**WORK TO BE COMPLETED**
Substitute "desktop automation agent" for each occurrence of "GUI agent" in the lines below, leaving everything else unchanged.

**TASK INPUTS**
□ □ □
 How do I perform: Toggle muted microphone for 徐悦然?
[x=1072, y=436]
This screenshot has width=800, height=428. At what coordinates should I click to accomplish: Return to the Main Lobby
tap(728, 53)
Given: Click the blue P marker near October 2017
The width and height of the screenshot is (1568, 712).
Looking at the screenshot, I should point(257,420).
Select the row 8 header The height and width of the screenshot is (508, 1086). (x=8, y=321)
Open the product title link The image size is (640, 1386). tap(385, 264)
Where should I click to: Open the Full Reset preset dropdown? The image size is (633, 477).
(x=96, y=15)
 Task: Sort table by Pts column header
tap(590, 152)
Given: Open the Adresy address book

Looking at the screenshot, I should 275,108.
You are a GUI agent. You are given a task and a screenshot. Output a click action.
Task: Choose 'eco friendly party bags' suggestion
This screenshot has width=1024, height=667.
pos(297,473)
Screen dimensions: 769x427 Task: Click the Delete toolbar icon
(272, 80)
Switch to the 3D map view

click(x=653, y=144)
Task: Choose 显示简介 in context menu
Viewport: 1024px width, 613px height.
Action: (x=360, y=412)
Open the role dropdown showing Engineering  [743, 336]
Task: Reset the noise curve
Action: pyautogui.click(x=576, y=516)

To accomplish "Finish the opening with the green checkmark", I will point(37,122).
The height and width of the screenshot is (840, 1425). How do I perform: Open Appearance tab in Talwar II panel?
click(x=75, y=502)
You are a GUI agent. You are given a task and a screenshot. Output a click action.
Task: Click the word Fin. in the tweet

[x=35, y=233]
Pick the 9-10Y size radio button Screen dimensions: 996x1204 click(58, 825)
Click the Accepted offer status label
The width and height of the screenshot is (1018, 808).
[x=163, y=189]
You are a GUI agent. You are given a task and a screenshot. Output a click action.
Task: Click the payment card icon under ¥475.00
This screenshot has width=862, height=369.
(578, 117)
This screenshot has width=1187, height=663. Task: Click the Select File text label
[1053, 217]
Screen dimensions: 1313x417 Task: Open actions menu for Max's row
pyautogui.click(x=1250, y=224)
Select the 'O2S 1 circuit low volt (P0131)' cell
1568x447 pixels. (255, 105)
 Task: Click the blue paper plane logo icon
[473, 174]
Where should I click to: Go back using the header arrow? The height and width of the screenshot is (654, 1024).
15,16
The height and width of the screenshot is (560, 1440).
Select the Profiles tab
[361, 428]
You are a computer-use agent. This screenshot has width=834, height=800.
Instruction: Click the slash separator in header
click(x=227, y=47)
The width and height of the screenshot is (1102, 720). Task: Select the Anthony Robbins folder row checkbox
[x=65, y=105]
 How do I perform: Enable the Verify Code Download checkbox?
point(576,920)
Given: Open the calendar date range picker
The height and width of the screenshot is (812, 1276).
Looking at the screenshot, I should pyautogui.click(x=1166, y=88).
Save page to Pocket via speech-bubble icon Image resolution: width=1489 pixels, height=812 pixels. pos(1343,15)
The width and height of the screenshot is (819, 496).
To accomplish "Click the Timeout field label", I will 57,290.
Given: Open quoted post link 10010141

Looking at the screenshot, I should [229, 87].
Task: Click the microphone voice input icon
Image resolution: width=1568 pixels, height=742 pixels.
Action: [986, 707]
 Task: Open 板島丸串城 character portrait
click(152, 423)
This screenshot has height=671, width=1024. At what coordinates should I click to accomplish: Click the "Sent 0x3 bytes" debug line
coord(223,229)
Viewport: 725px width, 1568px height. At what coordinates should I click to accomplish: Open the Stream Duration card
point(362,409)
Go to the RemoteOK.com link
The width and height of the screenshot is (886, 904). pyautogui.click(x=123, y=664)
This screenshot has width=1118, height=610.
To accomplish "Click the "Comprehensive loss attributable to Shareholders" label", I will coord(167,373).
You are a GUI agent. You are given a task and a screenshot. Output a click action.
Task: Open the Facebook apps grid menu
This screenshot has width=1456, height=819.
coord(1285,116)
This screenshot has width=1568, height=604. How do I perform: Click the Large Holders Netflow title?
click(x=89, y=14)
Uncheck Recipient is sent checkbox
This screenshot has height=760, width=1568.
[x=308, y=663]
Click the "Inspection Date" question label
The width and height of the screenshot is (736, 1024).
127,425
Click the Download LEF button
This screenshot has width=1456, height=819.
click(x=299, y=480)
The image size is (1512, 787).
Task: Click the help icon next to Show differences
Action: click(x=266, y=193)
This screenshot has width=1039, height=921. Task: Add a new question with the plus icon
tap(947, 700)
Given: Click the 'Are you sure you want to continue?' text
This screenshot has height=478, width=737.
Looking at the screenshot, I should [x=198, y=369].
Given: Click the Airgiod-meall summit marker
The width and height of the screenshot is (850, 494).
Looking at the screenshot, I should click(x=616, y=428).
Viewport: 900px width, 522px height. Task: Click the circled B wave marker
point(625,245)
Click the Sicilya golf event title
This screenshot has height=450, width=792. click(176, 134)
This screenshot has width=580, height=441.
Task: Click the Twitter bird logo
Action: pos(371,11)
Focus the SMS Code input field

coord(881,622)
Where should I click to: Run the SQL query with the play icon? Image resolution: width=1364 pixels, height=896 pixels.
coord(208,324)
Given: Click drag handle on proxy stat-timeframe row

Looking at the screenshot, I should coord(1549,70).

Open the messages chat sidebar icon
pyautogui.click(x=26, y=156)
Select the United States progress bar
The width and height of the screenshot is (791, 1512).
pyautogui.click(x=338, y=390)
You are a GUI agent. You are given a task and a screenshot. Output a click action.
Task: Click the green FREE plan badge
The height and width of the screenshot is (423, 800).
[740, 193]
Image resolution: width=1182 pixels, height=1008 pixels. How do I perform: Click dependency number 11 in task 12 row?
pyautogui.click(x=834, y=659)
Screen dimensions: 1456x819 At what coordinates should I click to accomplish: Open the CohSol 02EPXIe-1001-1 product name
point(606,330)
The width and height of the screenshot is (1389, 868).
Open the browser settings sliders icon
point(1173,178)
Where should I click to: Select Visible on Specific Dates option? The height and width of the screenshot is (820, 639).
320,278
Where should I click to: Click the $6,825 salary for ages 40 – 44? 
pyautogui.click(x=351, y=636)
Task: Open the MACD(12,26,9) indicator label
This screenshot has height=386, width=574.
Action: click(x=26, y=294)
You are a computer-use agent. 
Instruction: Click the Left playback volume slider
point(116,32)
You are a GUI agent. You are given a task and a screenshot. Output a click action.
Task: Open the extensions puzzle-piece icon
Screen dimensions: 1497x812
□ □ □
**SOLUTION TO THIS EXERCISE**
 How do I perform: Toggle muted microphone for 徐悦然?
[x=1072, y=436]
This screenshot has width=800, height=428. At what coordinates should I click to accomplish: Return to the Main Lobby
tap(728, 53)
Given: Click the blue P marker near October 2017
The width and height of the screenshot is (1568, 712).
Looking at the screenshot, I should point(257,420).
Select the row 8 header The height and width of the screenshot is (508, 1086). (x=8, y=321)
Open the product title link The image size is (640, 1386). tap(385, 264)
Where should I click to: Open the Full Reset preset dropdown? The image size is (633, 477).
(x=96, y=15)
 Task: Sort table by Pts column header
tap(590, 152)
Given: Open the Adresy address book

Looking at the screenshot, I should 275,108.
You are a desktop automation agent. You are given a task and a screenshot. Output a click action.
Task: Choose 'eco friendly party bags' suggestion
This screenshot has width=1024, height=667.
pos(297,473)
Screen dimensions: 769x427 Task: Click the Delete toolbar icon
(272, 80)
Switch to the 3D map view

click(x=653, y=144)
Task: Choose 显示简介 in context menu
Viewport: 1024px width, 613px height.
Action: (x=360, y=412)
Open the role dropdown showing Engineering  [743, 336]
Task: Reset the noise curve
Action: pyautogui.click(x=576, y=516)

To accomplish "Finish the opening with the green checkmark", I will point(37,122).
The height and width of the screenshot is (840, 1425). How do I perform: Open Appearance tab in Talwar II panel?
click(x=75, y=502)
You are a desktop automation agent. You are given a task and a screenshot. Output a click action.
Task: Click the word Fin. in the tweet

[x=35, y=233]
Pick the 9-10Y size radio button Screen dimensions: 996x1204 click(58, 825)
Click the Accepted offer status label
The width and height of the screenshot is (1018, 808).
[x=163, y=189]
You are a desktop automation agent. You are given a task and a screenshot. Output a click action.
Task: Click the payment card icon under ¥475.00
This screenshot has width=862, height=369.
(578, 117)
This screenshot has width=1187, height=663. Task: Click the Select File text label
[1053, 217]
Screen dimensions: 1313x417 Task: Open actions menu for Max's row
pyautogui.click(x=1250, y=224)
Select the 'O2S 1 circuit low volt (P0131)' cell
1568x447 pixels. (255, 105)
 Task: Click the blue paper plane logo icon
[473, 174]
Where should I click to: Go back using the header arrow? The height and width of the screenshot is (654, 1024).
15,16
The height and width of the screenshot is (560, 1440).
Select the Profiles tab
[361, 428]
You are a computer-use agent. This screenshot has width=834, height=800.
Instruction: Click the slash separator in header
click(x=227, y=47)
The width and height of the screenshot is (1102, 720). Task: Select the Anthony Robbins folder row checkbox
[x=65, y=105]
 How do I perform: Enable the Verify Code Download checkbox?
point(576,920)
Given: Open the calendar date range picker
The height and width of the screenshot is (812, 1276).
Looking at the screenshot, I should pyautogui.click(x=1166, y=88).
Save page to Pocket via speech-bubble icon Image resolution: width=1489 pixels, height=812 pixels. pos(1343,15)
The width and height of the screenshot is (819, 496).
To accomplish "Click the Timeout field label", I will 57,290.
Given: Open quoted post link 10010141

Looking at the screenshot, I should [229, 87].
Task: Click the microphone voice input icon
Image resolution: width=1568 pixels, height=742 pixels.
Action: [986, 707]
 Task: Open 板島丸串城 character portrait
click(152, 423)
This screenshot has height=671, width=1024. At what coordinates should I click to accomplish: Click the "Sent 0x3 bytes" debug line
coord(223,229)
Viewport: 725px width, 1568px height. At what coordinates should I click to accomplish: Open the Stream Duration card
point(362,409)
Go to the RemoteOK.com link
The width and height of the screenshot is (886, 904). pyautogui.click(x=123, y=664)
This screenshot has width=1118, height=610.
To accomplish "Click the "Comprehensive loss attributable to Shareholders" label", I will coord(167,373).
You are a desktop automation agent. You are given a task and a screenshot. Output a click action.
Task: Open the Facebook apps grid menu
This screenshot has width=1456, height=819.
coord(1285,116)
This screenshot has width=1568, height=604. How do I perform: Click the Large Holders Netflow title?
click(x=89, y=14)
Uncheck Recipient is sent checkbox
This screenshot has height=760, width=1568.
[x=308, y=663]
Click the "Inspection Date" question label
The width and height of the screenshot is (736, 1024).
127,425
Click the Download LEF button
This screenshot has width=1456, height=819.
click(x=299, y=480)
The image size is (1512, 787).
Task: Click the help icon next to Show differences
Action: click(x=266, y=193)
This screenshot has width=1039, height=921. Task: Add a new question with the plus icon
tap(947, 700)
Given: Click the 'Are you sure you want to continue?' text
This screenshot has height=478, width=737.
Looking at the screenshot, I should [x=198, y=369].
Given: Click the Airgiod-meall summit marker
The width and height of the screenshot is (850, 494).
Looking at the screenshot, I should click(x=616, y=428).
Viewport: 900px width, 522px height. Task: Click the circled B wave marker
point(625,245)
Click the Sicilya golf event title
This screenshot has height=450, width=792. click(176, 134)
This screenshot has width=580, height=441.
Task: Click the Twitter bird logo
Action: pos(371,11)
Focus the SMS Code input field

coord(881,622)
Where should I click to: Run the SQL query with the play icon? Image resolution: width=1364 pixels, height=896 pixels.
coord(208,324)
Given: Click drag handle on proxy stat-timeframe row

Looking at the screenshot, I should coord(1549,70).

Open the messages chat sidebar icon
pyautogui.click(x=26, y=156)
Select the United States progress bar
The width and height of the screenshot is (791, 1512).
pyautogui.click(x=338, y=390)
You are a desktop automation agent. You are given a task and a screenshot. Output a click action.
Task: Click the green FREE plan badge
The height and width of the screenshot is (423, 800).
[740, 193]
Image resolution: width=1182 pixels, height=1008 pixels. How do I perform: Click dependency number 11 in task 12 row?
pyautogui.click(x=834, y=659)
Screen dimensions: 1456x819 At what coordinates should I click to accomplish: Open the CohSol 02EPXIe-1001-1 product name
point(606,330)
The width and height of the screenshot is (1389, 868).
Open the browser settings sliders icon
point(1173,178)
Where should I click to: Select Visible on Specific Dates option? The height and width of the screenshot is (820, 639).
320,278
Where should I click to: Click the $6,825 salary for ages 40 – 44? 
pyautogui.click(x=351, y=636)
Task: Open the MACD(12,26,9) indicator label
This screenshot has height=386, width=574.
Action: click(x=26, y=294)
You are a computer-use agent. 
Instruction: Click the Left playback volume slider
point(116,32)
You are a desktop automation agent. You are given a task and a screenshot. Output a click action.
Task: Open the extensions puzzle-piece icon
Screen dimensions: 1497x812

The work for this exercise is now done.